Mitochondria: their role in spermatozoa and in male infertility.

Hum Reprod Update 2021 Jun;27(4):697-719

MITOVASC Institute, CNRS 6015, INSERM U1083, Angers University, Angers 49000, France.

Background: The best-known role of spermatozoa is to fertilize the oocyte and to transmit the paternal genome to offspring. These highly specialized cells have a unique structure consisting of all the elements absolutely necessary to each stage of fertilization and to embryonic development. Mature spermatozoa are made up of a head with the nucleus, a neck, and a flagellum that allows motility and that contains a midpiece with a mitochondrial helix. Mitochondria are central to cellular energy production but they also have various other functions. Although mitochondria are recognized as essential to spermatozoa, their exact pathophysiological role and their functioning are complex. Available literature relative to mitochondria in spermatozoa is dense and contradictory in some cases. Furthermore, mitochondria are only indirectly involved in cytoplasmic heredity as their DNA, the paternal mitochondrial DNA, is not transmitted to descendants.

Objective And Rational: This review aims to summarize available literature on mitochondria in spermatozoa, and, in particular, that with respect to humans, with the perspective of better understanding the anomalies that could be implicated in male infertility.

Search Methods: PubMed was used to search the MEDLINE database for peer-reviewed original articles and reviews pertaining to human spermatozoa and mitochondria. Searches were performed using keywords belonging to three groups: 'mitochondria' or 'mitochondrial DNA', 'spermatozoa' or 'sperm' and 'reactive oxygen species' or 'calcium' or 'apoptosis' or signaling pathways'. These keywords were combined with other relevant search phrases. References from these articles were used to obtain additional articles.

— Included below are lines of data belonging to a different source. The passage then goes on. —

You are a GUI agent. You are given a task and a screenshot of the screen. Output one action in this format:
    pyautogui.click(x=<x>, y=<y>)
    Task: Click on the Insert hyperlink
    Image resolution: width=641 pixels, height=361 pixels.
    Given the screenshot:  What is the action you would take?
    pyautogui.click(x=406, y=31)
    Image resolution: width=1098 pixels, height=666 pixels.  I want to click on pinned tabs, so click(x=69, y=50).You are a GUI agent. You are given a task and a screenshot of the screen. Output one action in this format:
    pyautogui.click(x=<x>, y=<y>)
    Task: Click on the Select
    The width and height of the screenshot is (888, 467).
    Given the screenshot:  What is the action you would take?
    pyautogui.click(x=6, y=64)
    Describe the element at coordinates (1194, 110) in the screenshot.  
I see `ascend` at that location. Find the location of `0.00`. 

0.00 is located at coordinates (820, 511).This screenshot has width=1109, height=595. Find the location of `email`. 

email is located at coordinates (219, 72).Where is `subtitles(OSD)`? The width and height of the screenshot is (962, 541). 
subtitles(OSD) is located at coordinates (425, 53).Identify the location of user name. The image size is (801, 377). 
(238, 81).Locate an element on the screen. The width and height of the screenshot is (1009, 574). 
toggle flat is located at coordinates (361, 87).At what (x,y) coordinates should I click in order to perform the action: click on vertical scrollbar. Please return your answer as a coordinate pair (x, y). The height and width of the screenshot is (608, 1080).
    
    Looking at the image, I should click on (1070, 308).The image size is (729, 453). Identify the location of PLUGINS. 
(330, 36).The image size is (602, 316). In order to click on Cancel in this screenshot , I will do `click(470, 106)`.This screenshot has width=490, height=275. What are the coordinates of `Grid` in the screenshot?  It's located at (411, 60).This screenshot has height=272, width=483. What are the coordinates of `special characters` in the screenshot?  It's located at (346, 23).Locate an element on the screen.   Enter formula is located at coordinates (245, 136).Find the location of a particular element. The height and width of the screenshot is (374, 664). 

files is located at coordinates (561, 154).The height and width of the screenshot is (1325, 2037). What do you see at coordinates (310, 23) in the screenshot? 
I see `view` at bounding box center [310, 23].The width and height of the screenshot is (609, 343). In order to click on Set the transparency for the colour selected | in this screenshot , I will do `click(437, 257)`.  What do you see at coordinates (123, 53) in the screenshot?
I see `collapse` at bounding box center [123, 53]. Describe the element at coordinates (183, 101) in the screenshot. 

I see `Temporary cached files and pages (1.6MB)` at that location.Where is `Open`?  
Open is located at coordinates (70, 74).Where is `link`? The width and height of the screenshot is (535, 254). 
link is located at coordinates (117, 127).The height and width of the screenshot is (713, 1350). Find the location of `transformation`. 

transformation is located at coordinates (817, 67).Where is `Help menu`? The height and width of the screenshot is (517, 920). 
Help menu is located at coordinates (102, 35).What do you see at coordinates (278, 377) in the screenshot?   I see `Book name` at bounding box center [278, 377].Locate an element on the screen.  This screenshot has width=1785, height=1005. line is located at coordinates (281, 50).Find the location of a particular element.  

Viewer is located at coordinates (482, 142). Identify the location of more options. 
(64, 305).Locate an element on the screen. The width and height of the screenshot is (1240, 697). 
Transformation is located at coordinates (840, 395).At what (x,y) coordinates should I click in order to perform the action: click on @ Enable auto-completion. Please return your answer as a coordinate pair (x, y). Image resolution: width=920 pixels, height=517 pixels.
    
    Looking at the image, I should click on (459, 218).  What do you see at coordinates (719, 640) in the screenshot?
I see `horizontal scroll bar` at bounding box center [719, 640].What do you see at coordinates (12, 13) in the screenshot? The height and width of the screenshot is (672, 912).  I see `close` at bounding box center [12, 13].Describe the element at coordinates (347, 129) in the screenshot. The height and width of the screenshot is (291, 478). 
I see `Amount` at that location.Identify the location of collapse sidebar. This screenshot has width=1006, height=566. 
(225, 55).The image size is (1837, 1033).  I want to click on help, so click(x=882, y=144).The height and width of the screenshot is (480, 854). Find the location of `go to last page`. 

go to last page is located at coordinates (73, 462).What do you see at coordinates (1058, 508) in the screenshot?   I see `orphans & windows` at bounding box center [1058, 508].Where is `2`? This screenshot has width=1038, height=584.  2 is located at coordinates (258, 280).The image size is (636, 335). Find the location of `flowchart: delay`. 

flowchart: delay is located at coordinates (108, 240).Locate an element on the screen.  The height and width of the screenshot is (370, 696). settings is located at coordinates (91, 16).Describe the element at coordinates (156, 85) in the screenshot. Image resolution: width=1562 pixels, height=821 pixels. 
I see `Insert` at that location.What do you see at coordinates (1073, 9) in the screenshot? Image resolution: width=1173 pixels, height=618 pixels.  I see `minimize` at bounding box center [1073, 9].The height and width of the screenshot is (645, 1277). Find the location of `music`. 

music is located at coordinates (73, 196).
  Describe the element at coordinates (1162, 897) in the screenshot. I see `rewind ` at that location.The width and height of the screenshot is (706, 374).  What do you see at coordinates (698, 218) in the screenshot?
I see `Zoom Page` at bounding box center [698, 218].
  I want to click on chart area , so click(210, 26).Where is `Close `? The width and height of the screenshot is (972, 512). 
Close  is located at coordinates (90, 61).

Outcomes: Mitochondria are central to the metabolism of spermatozoa and they are implicated in energy production, redox equilibrium and calcium regulation, as well as apoptotic pathways, all of which are necessary for flagellar motility, capacitation, acrosome reaction and gametic fusion. In numerous cases, alterations in one of the aforementioned functions could be linked to a decline in sperm quality and/or infertility. The link between the mitochondrial genome and the quality of spermatozoa appears to be more complex. Although the quantity of mtDNA, and the existence of large-scale deletions therein, are inversely correlated to sperm quality, the effects of mutations seem to be heterogeneous and particularly related to their pathogenicity.

Wider Implications: The importance of the role of mitochondria in reproduction, and particularly in gamete quality, has recently emerged following numerous publications. Better understanding of male infertility is of great interest in the current context where a significant decline in sperm quality has been observed.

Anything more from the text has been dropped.